La pintura arrancó con desventaja por ser una de las bellas artes, y cada objeto un original único y artesanal. Otro contratiempo fue el excepcional virtuosismo técnico de los pintores habitualmente incluidos en el canon surrealista, los cuales casi nunca imaginaban la tela como no figurativa. Sus cuadros parecían calculados con pulcritud, complacientemente bien ejecutados, nada dialécticos. Mantenían una prudente distancia de la combativa idea surrealista de borrar los límites entre el arte y lo que se llama vida, entre los objetos y los acontecimientos, entre lo intencionado y lo fortuito, entre los profesionales y los aficionados, entre lo noble y el oropel, entre la maestría y los errores afortunados. El resultado fue que el surrealismo pictórico resultó poco más que el contenido de un mundo onírico exiguamente provisto: unas cuantas fantasías ingeniosas, casi siempre sueños eróticos y pesadillas agorafóbicas. (Solo cuando esta retórica libertaria contribuyó a espolear a Jackson Pollock y otros en pos de un nuevo género de abstracción irreverente, el mandato pictórico surrealista pareció tener por fin un sentido creativo amplio). La poesía, el otro arte al que los surrealistas se dedicaron con mayor asiduidad, ha producido resultados a la par de decepcionantes. Las artes en las cuales el surrealismo se ha consolidado son la ficción (sobre todo en cuanto contenido, pero con temas mucho más abundantes y complejos de los pretendidos en la pintura), el teatro, las artes del ensamblaje y —de modo cumplido y triunfal— la fotografía.

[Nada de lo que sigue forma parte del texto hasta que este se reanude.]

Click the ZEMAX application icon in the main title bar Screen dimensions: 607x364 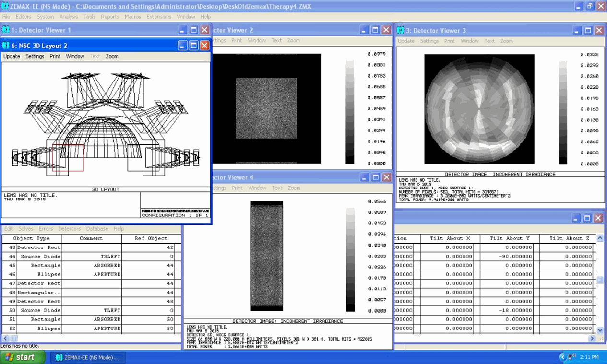tap(5, 6)
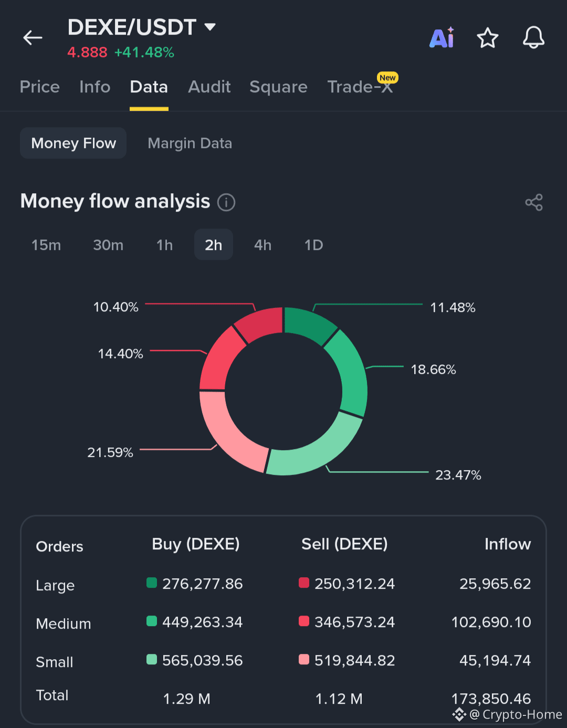This screenshot has width=567, height=728.
Task: Select the 1D time interval
Action: [x=314, y=245]
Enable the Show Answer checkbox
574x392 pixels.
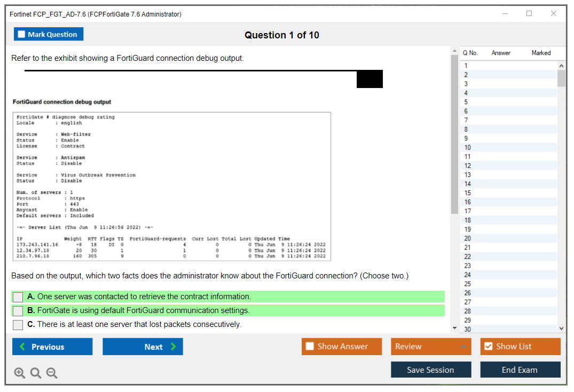(x=310, y=346)
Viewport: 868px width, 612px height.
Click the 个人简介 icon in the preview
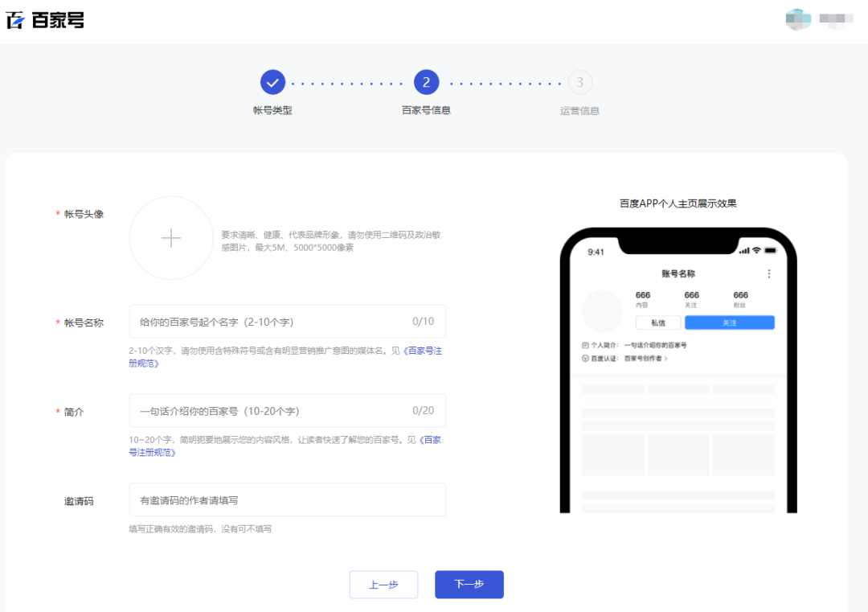(x=585, y=344)
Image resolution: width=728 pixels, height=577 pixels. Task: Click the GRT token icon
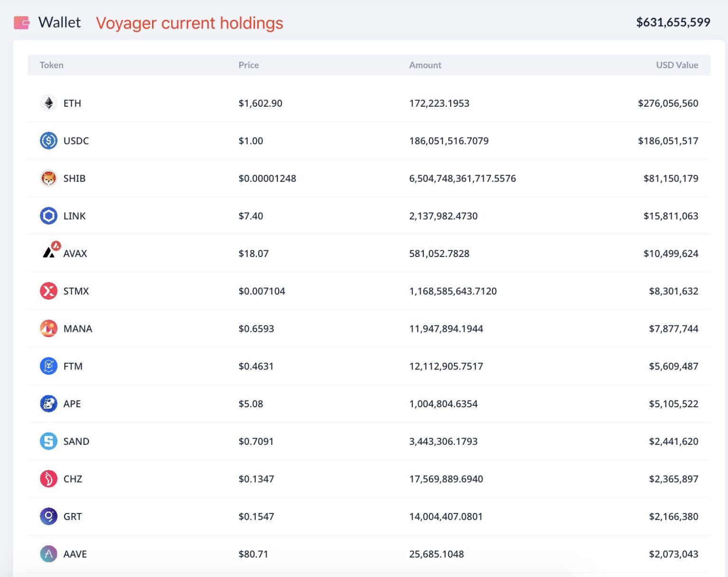[48, 516]

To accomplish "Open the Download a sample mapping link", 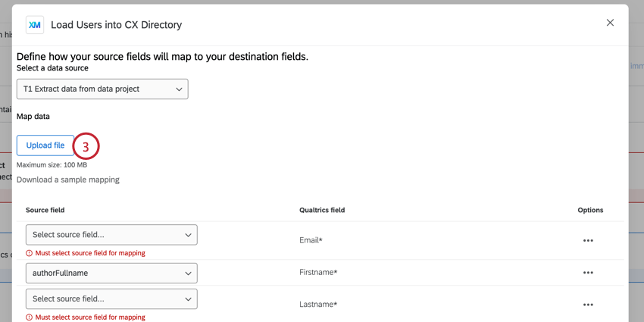I will [x=68, y=180].
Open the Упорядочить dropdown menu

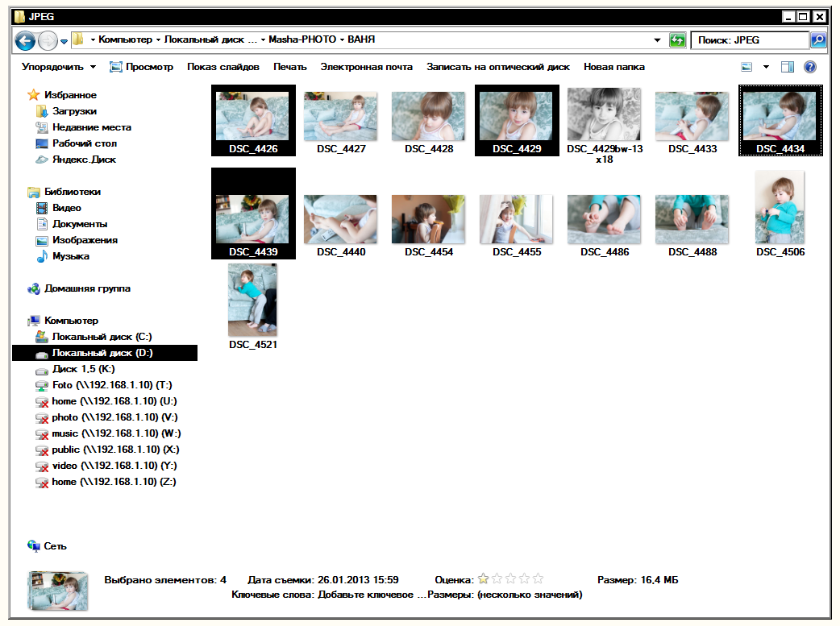[59, 68]
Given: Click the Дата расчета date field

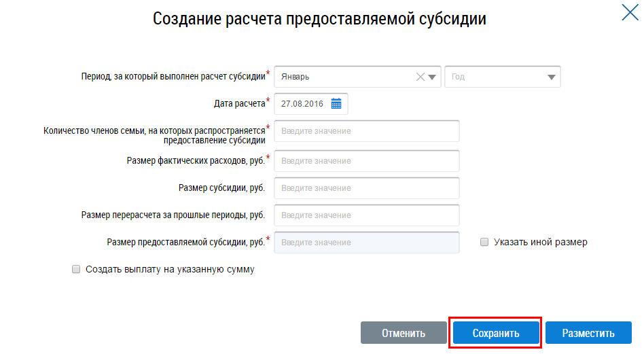Looking at the screenshot, I should coord(303,104).
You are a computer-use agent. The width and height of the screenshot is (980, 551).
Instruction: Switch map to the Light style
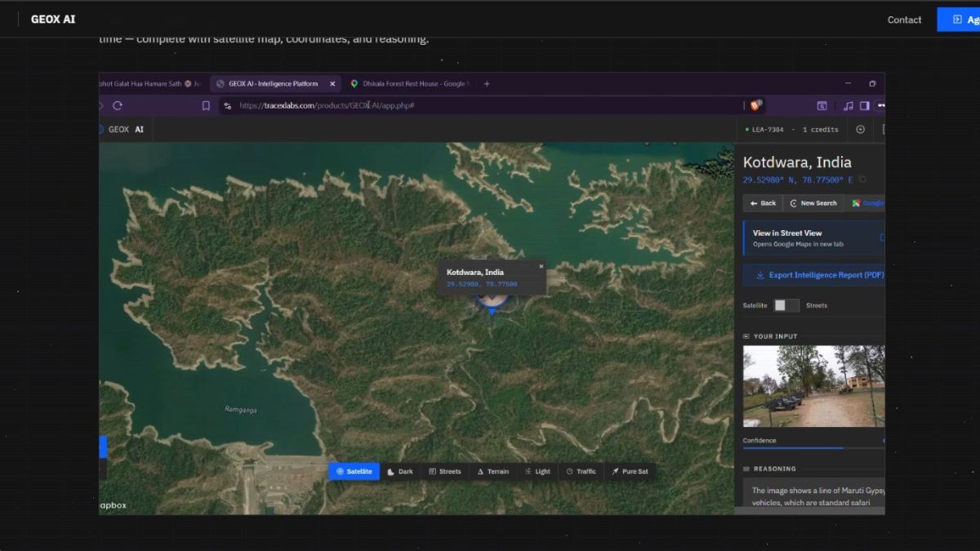(537, 471)
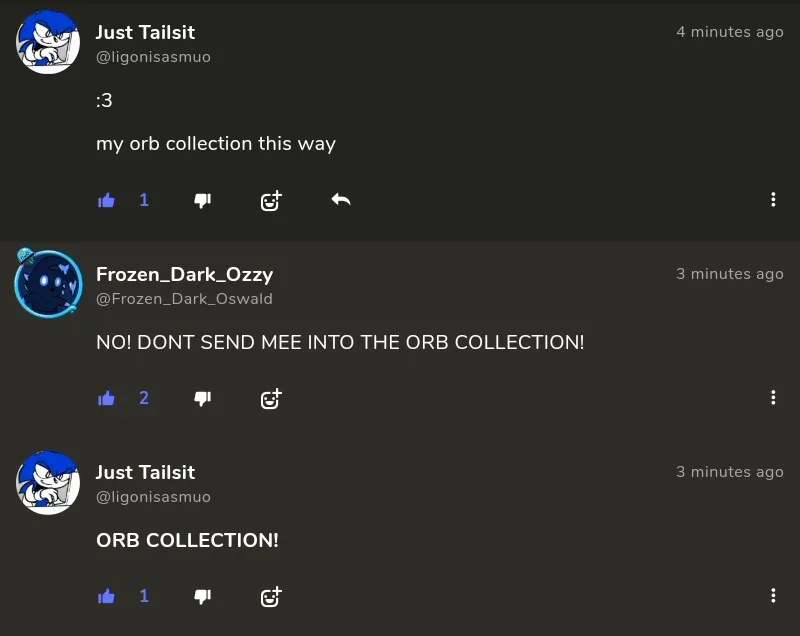Add reaction to first Just Tailsit comment
Screen dimensions: 800x636
pos(270,200)
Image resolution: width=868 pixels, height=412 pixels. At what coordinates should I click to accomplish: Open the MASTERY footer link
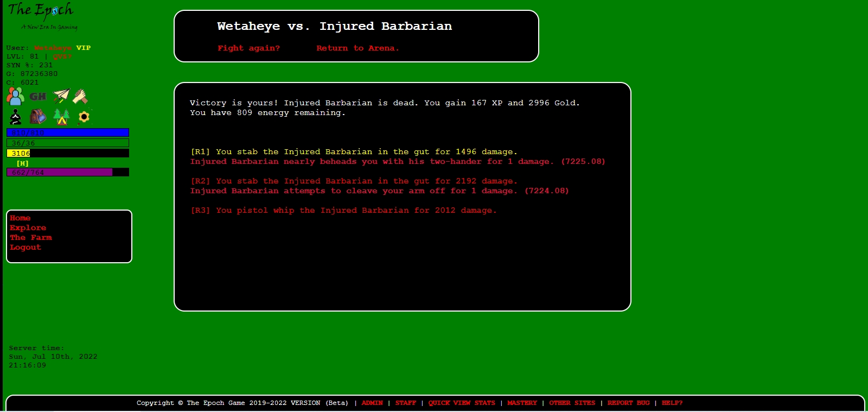pos(522,403)
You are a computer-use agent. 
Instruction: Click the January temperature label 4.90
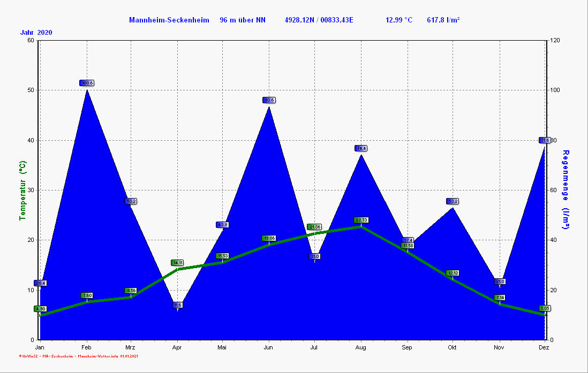(40, 309)
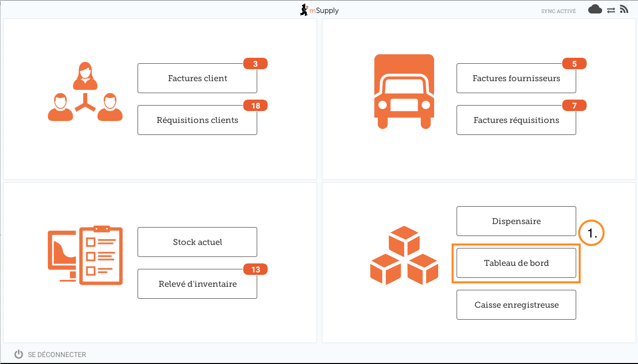Open Caisse enregistreuse
This screenshot has height=364, width=638.
[516, 305]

Que la fotografía sea el único arte surreal de origen no conlleva, sin embargo, que comparta los destinos del movimiento surrealista oficial. Al contrario. Los fotógrafos (muchos de ellos expintores) conscientemente influidos por el surrealismo cuentan hoy día casi tan poco como los fotógrafos «pictóricos» del siglo XIX que copiaban el aspecto de la pintura académica. Aun las trouvailles más encantadoras de los años veinte —las fotografías solarizadas y los rayógrafos de Man Ray, los fotogramas de László Moholy-Nagy, los estudios de exposición múltiple de Bragaglia, los fotomontajes de John Heartfield y Alexander Rodchenko— se consideran hazañas al margen en la historia de la fotografía. Los que se afanaron por interferir en el supuesto realismo superficial de la fotografía fueron los que transmitieron de modo más restrictivo sus propiedades surreales. El legado surrealista en fotografía llegó a parecer trivial a medida que el repertorio de fantasías y accesorios surrealistas era absorbido con celeridad por la alta moda de los treinta, y la fotografía surrealista ofreció sobre todo retratos de un estilo amanerado reconocible en cuanto al uso de las mismas convenciones decorativas introducidas por el surrealismo en otras artes, especialmente en la pintura, el teatro y la publicidad. La actividad fotográfica convencional ha mostrado que una manipulación o dramatización surrealista de lo real es innecesaria, cuando no en efecto redundante. El surrealismo se encuentra en la médula misma de la empresa fotográfica: en la creación misma de un duplicado del mundo, de una realidad de segundo grado, más estrecha pero más dramática que la percibida por la visión natural. Cuanto menos retocada, menos manifiestamente artesanal y más ingenua, mayor autoridad parecía tener la fotografía.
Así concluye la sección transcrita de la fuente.